**Text excerpt**

______

And so we're about two weeks away from launch from this. And as I've been kind of building the marketing materials and the communication for this, more and more I've kind of been thinking about how this is actually the future because it's not just about what I'm telling you about Inquisio, but any firm like us, any software company, any B2B service, any tech enabled service that has access to data like this should be thinking about how to build a platform like Inquisio because every private equity investor that I have demoed this product to has said they are interested and we're going to be giving them a demo in a couple of weeks so that they have a free account to play around and all those things. And so if you have a unique data set and you have a proprietary process, odds are there is a vertical AI tool sitting inside your business that can scale your business tenfold.

______

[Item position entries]
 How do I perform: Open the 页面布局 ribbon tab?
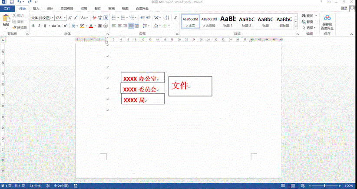pyautogui.click(x=66, y=8)
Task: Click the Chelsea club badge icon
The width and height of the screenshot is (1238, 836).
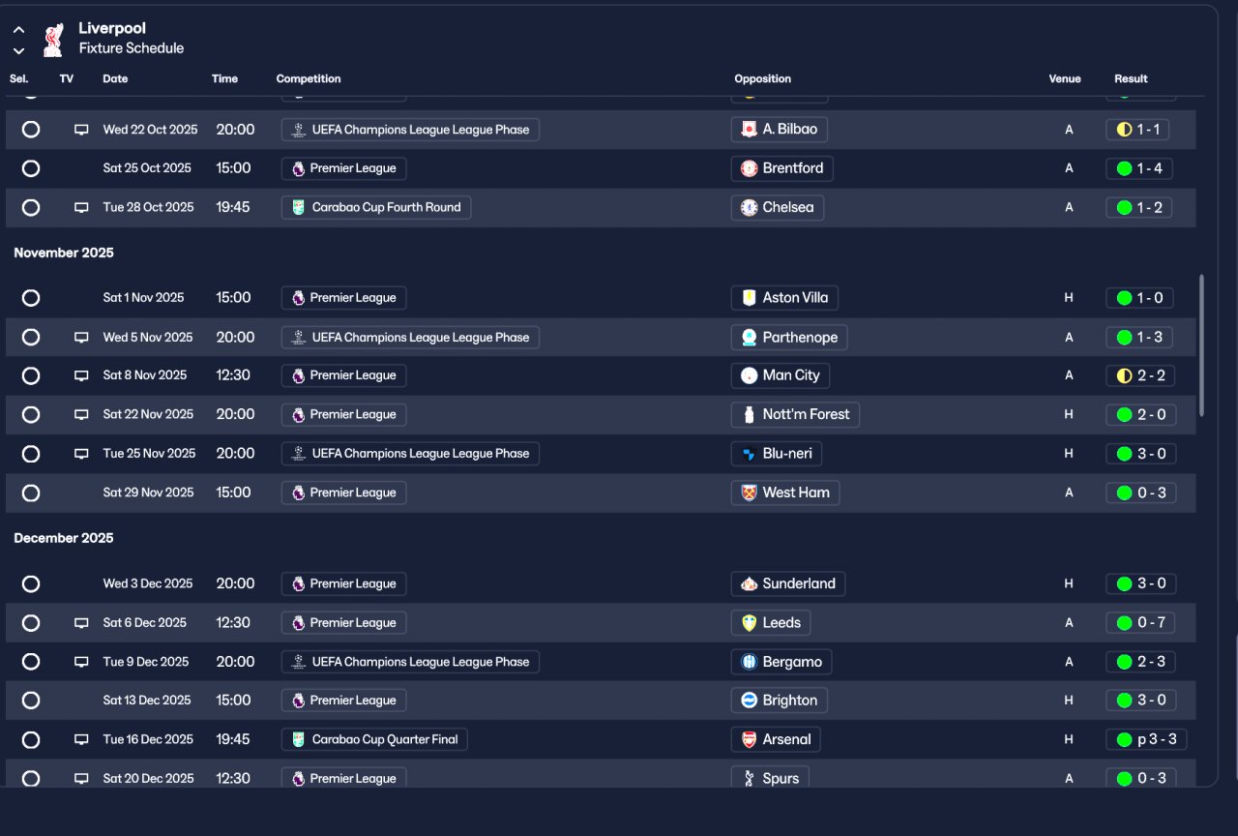Action: pyautogui.click(x=749, y=207)
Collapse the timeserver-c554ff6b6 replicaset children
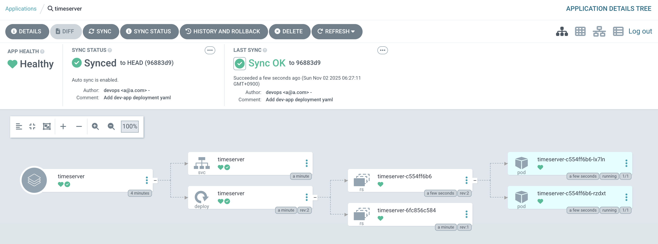658x244 pixels. coord(475,180)
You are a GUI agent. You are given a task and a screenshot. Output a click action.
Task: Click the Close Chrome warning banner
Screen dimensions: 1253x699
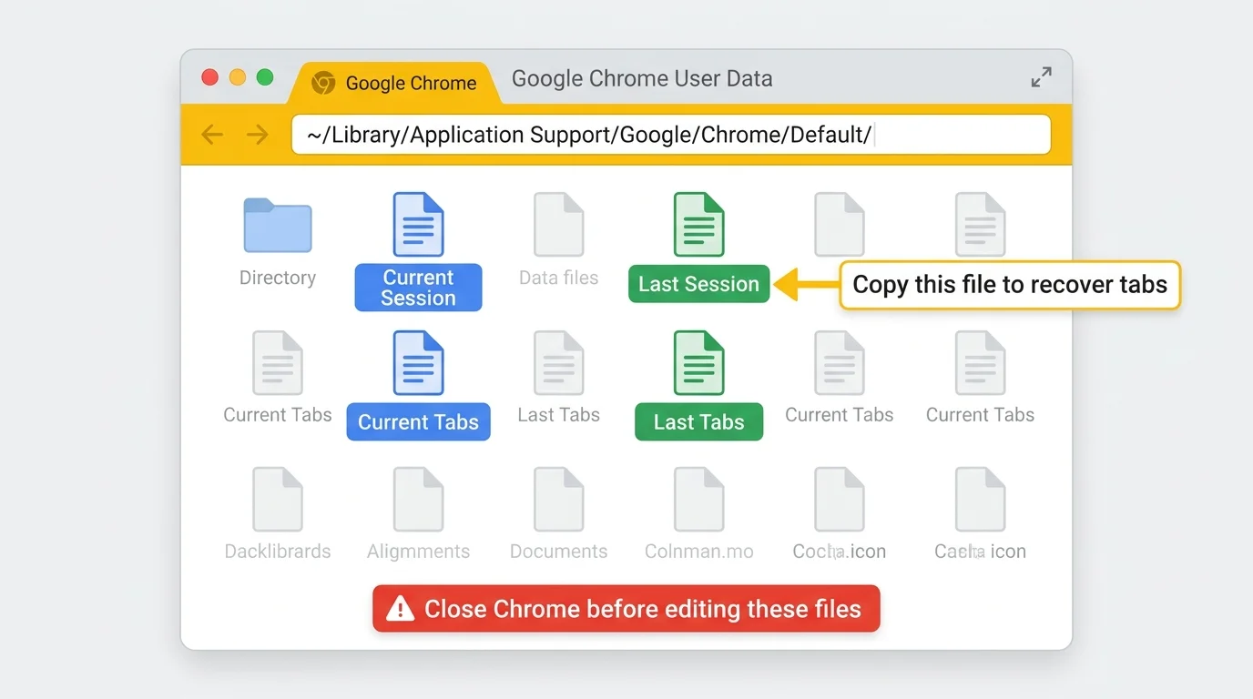[626, 608]
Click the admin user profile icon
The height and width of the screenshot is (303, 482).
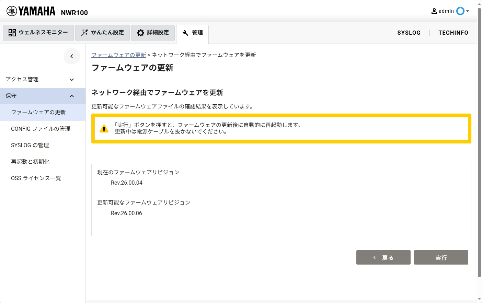[x=434, y=11]
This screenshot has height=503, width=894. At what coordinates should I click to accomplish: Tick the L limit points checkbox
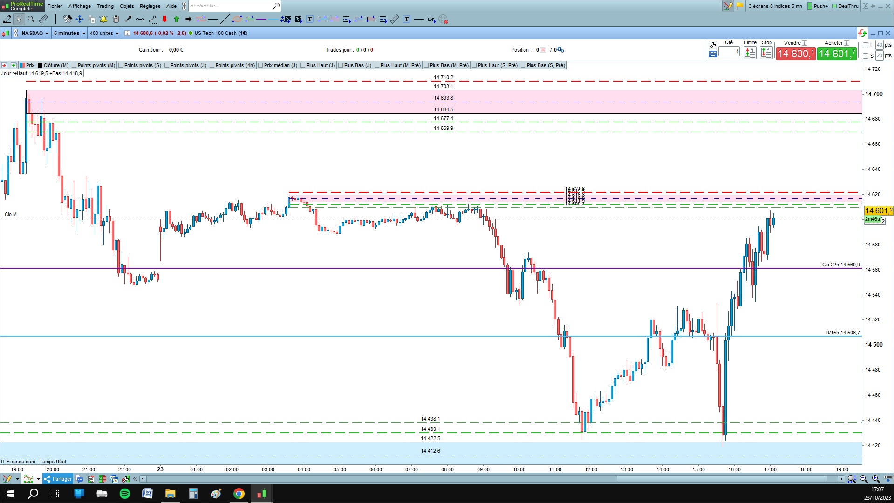866,45
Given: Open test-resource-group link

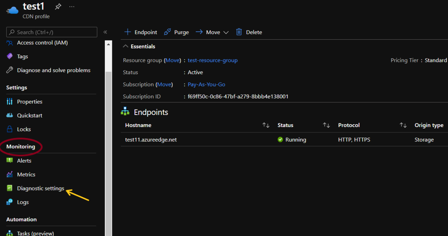Looking at the screenshot, I should pyautogui.click(x=212, y=60).
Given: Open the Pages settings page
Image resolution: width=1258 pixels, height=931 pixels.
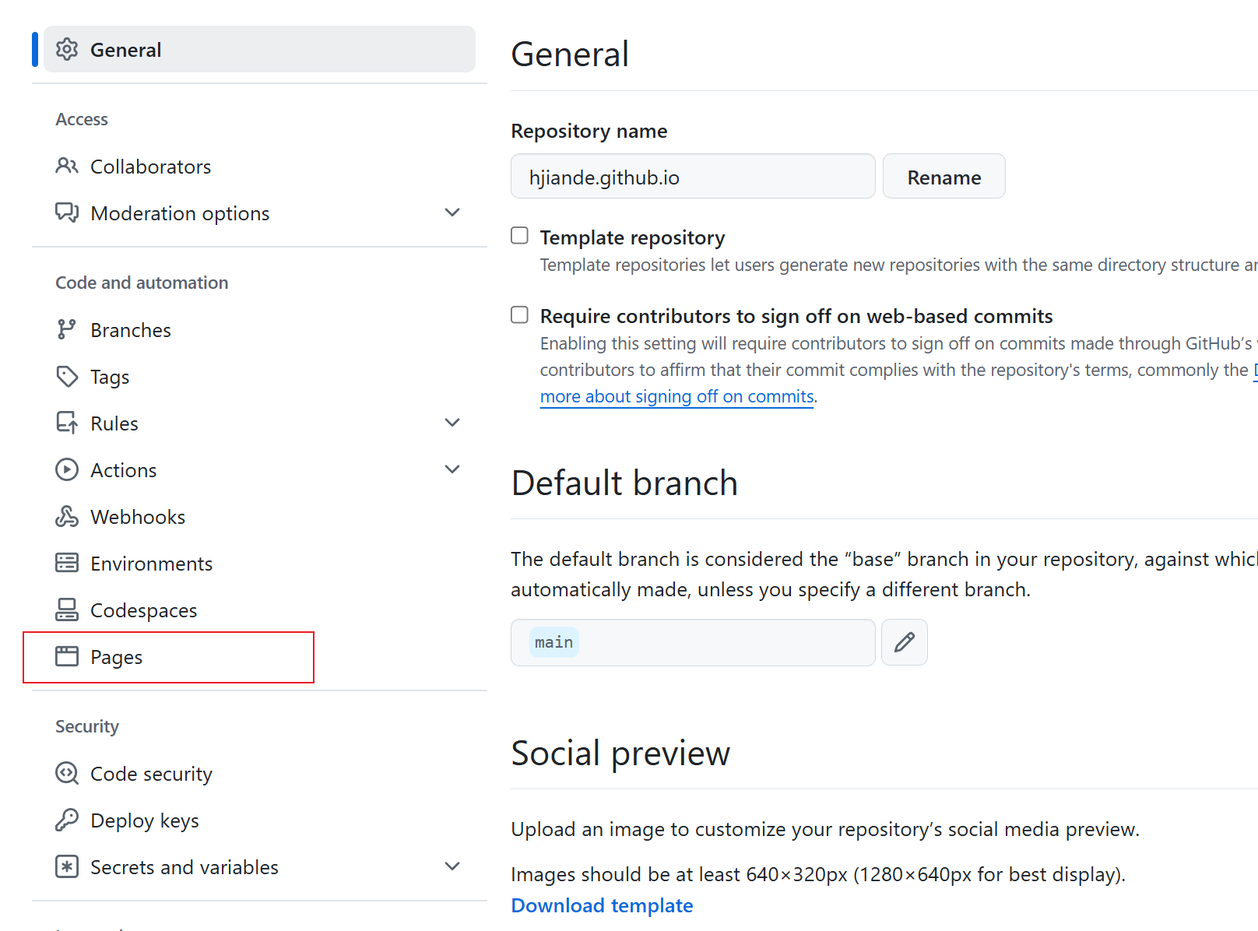Looking at the screenshot, I should click(117, 658).
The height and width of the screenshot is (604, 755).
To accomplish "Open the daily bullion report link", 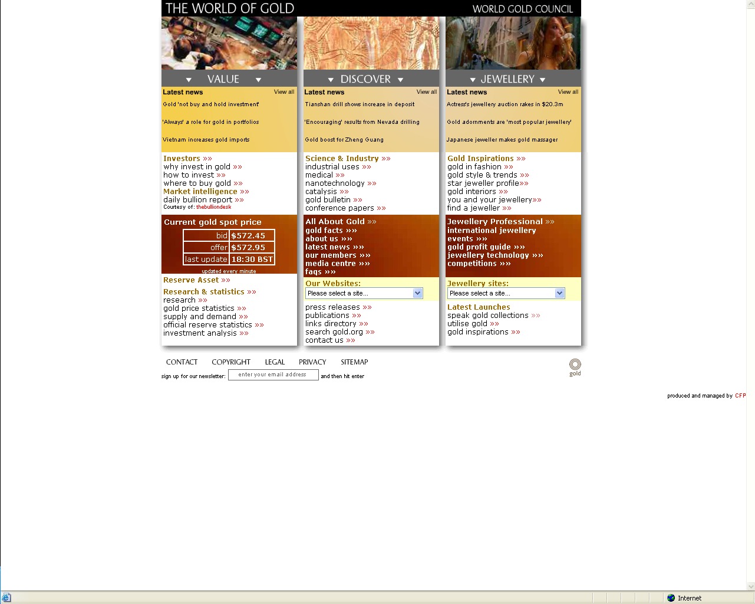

______

**Prompt A**
Please answer these from the Inquisio excerpt:
(i) How far away from launch does the speaker say they are?
(ii) What has every private equity investor who saw a demo of the product said?
(iii) What can a vertical AI tool inside a business do, according to the last sentence?
**Prompt B**
Repeat the Inquisio excerpt from "And so we're" to "your business tenfold.", substituting "venture capital investor" for "private equity investor".
**Prompt C**
Proceed with the Inquisio talk, picking up right after its final sentence.

**Task output A**
(i) About two weeks.
(ii) That they are interested.
(iii) Scale the business tenfold.

**Task output B**
And so we're about two weeks away from launch from this. And as I've been kind of building the marketing materials and the communication for this, more and more I've kind of been thinking about how this is actually the future because it's not just about what I'm telling you about Inquisio, but any firm like us, any software company, any B2B service, any tech enabled service that has access to data like this should be thinking about how to build a platform like Inquisio because every venture capital investor that I have demoed this product to has said they are interested and we're going to be giving them a demo in a couple of weeks so that they have a free account to play around and all those things. And so if you have a unique data set and you have a proprietary process, odds are there is a vertical AI tool sitting inside your business that can scale your business tenfold.

**Task output C**
And I'll kind of explain the business strategy behind why we did this and how you can kind of apply to any portfolio company or your respective company here as well. So, just taking a step back, right? Kind of how I've grown this business over the last six years is at some point I realized that the main KPI or the main metric that we need to move to grow this business is to meet more private equity firms. When I initially started the company, I thought it was to meet more software founders. And very quickly I realized because when we sold the last company to private equity and the PE firm started pulling me into the other investments, I realized that the big, big differentiator or way to get into multiple companies is to partner with a PE firm because they're already making the investments into the ICP of the types of software companies we want to help. So we build inroads with them and we really support them and be a true partner to them. They will introduce us and that will become our reoccurring revenue over time. And so, and by the way, this is just a sidebar. Like I think most companies need to think about this because in every company there's really one or two entirely in most companies, 10 million, 100 million. There's usually one or two key metrics or North Star metrics that if you move and you have all your activities kind of zero in on, it changes the whole business. And for us, it's meeting more private equity investors in whatever business you're thinking about. It might be something else, but it's usually only one or two things. And this is where kind of distraction is the enemy because when businesses start to get more complicated, we ourselves make things way more complicated than they are. But in reality, what really moves the needle is one or two things.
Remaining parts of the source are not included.